- _The request_: Reproduce the material below word for word, but omit the pictures.

- _Information given_:
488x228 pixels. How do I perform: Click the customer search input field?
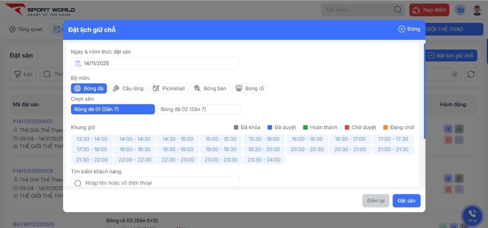pos(155,183)
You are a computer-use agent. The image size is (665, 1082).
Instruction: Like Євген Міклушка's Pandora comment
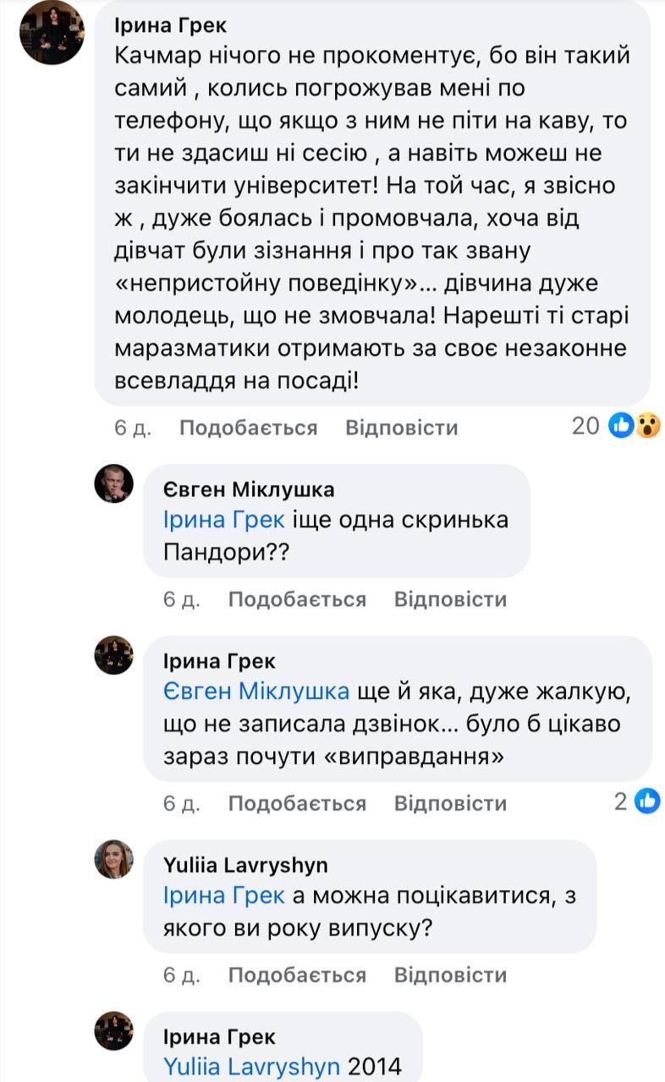297,599
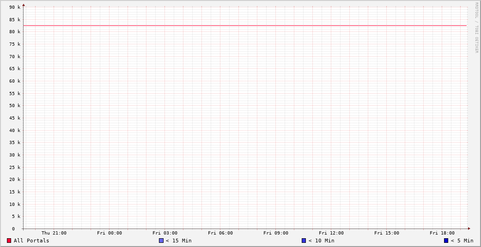Click the < 15 Min legend color box

(x=161, y=241)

- _Final answer_:
488x228 pixels. How do I perform: Click the customer search input field?
pos(155,183)
You are a computer-use agent. The image size is (665, 1082).
Instruction: Like Євген Міклушка's Pandora comment
297,599
Click the < 15 Min legend color box

(x=161, y=241)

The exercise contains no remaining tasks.